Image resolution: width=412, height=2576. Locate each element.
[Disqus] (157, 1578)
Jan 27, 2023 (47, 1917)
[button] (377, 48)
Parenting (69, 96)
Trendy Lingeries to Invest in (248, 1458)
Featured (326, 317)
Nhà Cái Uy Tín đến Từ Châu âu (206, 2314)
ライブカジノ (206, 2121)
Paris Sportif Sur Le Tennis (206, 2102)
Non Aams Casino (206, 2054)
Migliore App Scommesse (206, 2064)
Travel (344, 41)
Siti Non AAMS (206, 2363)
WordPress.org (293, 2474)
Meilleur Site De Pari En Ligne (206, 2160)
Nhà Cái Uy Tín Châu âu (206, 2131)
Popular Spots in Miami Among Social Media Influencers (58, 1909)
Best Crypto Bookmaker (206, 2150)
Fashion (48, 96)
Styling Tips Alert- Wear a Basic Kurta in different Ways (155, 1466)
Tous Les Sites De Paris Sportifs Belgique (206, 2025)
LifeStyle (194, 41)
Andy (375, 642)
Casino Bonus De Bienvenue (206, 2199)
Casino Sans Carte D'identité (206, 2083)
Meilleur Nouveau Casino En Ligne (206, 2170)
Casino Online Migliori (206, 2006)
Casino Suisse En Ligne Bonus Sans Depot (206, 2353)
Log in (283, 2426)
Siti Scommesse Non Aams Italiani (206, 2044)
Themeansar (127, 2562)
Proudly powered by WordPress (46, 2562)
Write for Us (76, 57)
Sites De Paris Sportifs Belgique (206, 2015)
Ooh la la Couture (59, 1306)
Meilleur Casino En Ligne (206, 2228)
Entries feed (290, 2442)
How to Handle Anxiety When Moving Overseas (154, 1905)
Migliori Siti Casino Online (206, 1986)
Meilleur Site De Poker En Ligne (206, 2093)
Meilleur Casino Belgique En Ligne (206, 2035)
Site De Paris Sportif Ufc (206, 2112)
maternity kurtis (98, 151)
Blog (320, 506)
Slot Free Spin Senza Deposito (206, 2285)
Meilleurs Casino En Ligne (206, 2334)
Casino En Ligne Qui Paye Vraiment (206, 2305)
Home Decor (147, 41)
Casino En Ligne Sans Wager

========================================================================

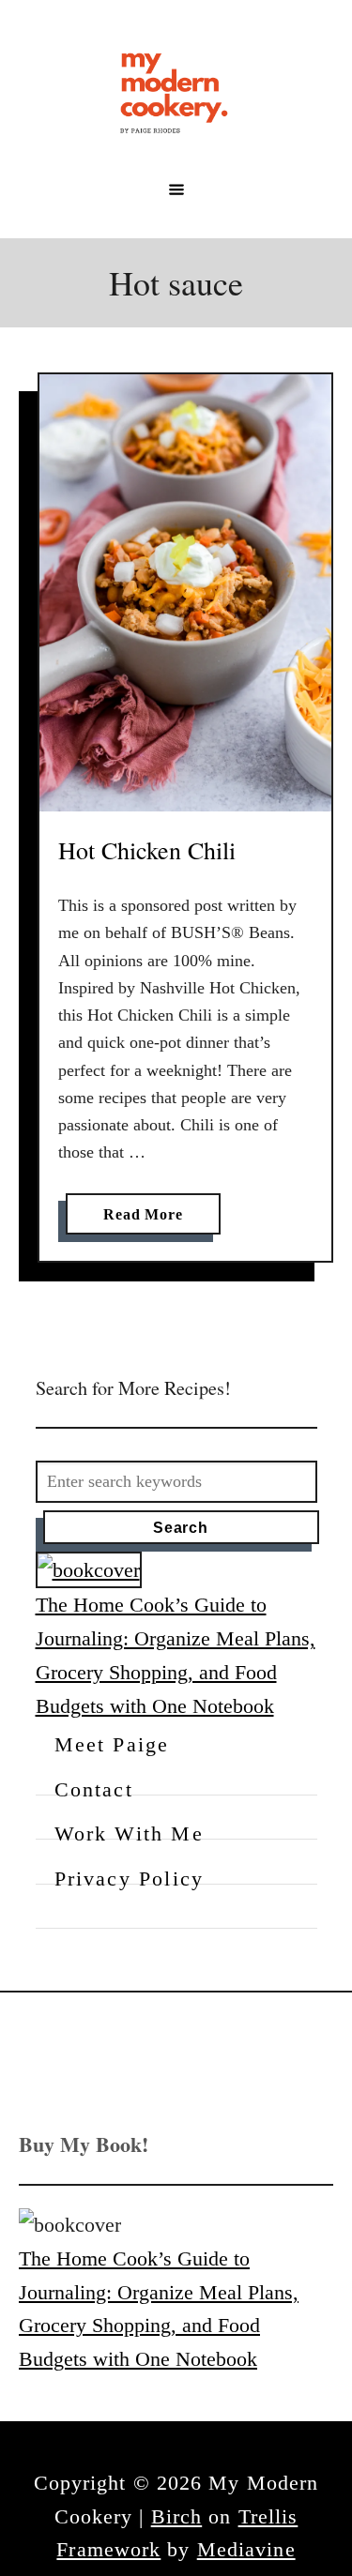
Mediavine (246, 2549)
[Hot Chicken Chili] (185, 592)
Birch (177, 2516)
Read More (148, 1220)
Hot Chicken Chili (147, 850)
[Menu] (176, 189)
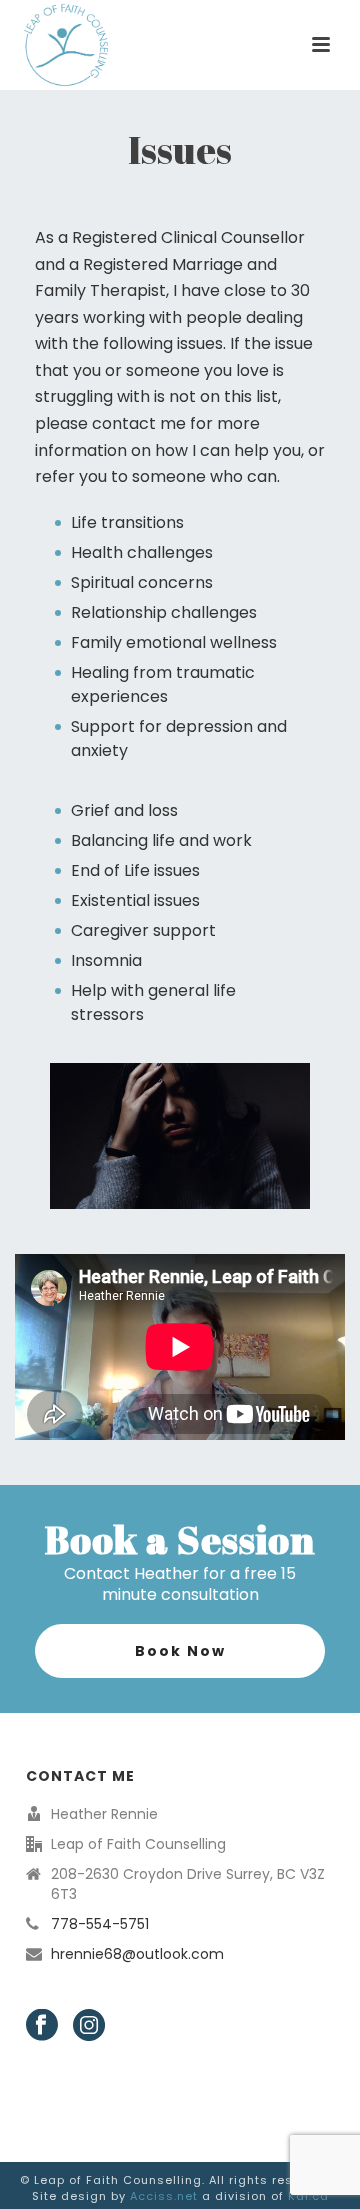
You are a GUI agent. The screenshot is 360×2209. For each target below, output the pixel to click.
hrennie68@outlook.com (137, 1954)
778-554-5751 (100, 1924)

========================================================================

**Exercise aim:** Starting at the line that has "You are a GUI" and ending at the line that has "778-554-5751 (100, 1924)", please write out the lines above exactly, leaving out all others.

**Response:**
You are a GUI agent. The screenshot is 360×2209. For each target below, output the pixel to click.
hrennie68@outlook.com (137, 1954)
778-554-5751 (100, 1924)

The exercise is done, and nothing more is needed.